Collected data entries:
────────────────────

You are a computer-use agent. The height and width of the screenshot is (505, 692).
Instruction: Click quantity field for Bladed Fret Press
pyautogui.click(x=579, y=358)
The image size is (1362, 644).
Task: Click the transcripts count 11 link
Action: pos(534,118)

────────────────────

-- TASK TO CARRY OUT --
Transcribe exactly, and only, the lines that extend from the one containing "Instruction: Click quantity" to the end of the records above, inclusive of both.

-- EXERCISE RESULT --
Instruction: Click quantity field for Bladed Fret Press
pyautogui.click(x=579, y=358)
The image size is (1362, 644).
Task: Click the transcripts count 11 link
Action: pos(534,118)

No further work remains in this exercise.